Was ziehe ich also aus diesem ersten Eindruck jetzt insgesamt?
Die Feencon ist erstmal eine sehr interessante Veranstaltung (und ich frage mich gerade wirklich, warum ich mich nicht schon früher dazu genötigt habe, einfach mal nach Bonn zu fahren.) Der wirklich sehr starke Autoreneinschlag im Verhältnis zu den Vertretern der bildenden Künste ist überraschend, aber eventuell bin ich da auch einfach bislang nur über die flaschen Veranstaltungen geschlichen. Das muss ich bei Gelegenheit nochmal gegenprüfen. (Direkt im August findet ja jetzt die Niederrhein-Con in Wesel statt.) Belgisches Kirschbier ist nicht unbedingt mein Fall.

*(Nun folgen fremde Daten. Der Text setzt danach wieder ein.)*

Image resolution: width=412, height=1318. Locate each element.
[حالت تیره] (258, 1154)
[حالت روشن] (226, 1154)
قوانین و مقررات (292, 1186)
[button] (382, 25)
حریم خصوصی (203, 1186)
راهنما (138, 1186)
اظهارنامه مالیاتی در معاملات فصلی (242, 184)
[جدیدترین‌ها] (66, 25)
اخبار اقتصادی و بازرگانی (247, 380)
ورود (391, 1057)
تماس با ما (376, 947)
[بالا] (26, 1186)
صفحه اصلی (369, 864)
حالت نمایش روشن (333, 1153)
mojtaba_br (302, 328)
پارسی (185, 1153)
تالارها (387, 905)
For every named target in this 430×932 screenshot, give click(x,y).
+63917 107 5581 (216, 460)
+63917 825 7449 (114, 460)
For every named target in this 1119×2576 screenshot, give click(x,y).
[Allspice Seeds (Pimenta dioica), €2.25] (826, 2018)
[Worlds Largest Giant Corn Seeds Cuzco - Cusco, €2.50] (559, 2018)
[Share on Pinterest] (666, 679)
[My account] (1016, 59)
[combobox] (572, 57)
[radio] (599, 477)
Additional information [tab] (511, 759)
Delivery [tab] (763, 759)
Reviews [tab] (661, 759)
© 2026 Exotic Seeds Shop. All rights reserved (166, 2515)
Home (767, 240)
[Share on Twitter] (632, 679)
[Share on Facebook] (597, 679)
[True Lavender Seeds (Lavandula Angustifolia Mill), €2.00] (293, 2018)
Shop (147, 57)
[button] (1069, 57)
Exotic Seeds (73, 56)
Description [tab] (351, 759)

Ach ja. Und ganz besonders wichtig: Es ist erstaunlich wie häufig ich jetzt ausgerechnet dieses Jahr auf Szene-Veranstaltungen Reaktionen auf meine T-Shirts erhalten habe. (Auf der CCXP war es ein Sternenhimmel aus Evoli-Entwicklungsstufen der sehr viele weibliche Personen begeisterte.) Auf der Feencon sorgte das „Fluff siegt“ entweder für Aggro-Reaktionen von diesen unausgeglichenen Crunch-Fetischisten, oder aber für begeistert zustimmende Kommentare im Vorbeigehen. Wieder mal von überwiegend weiblichen Stimmen.

Und nochmal ein Hallo an alle Leute, denen ich begegnet bin. Es war wie immer eine Freude.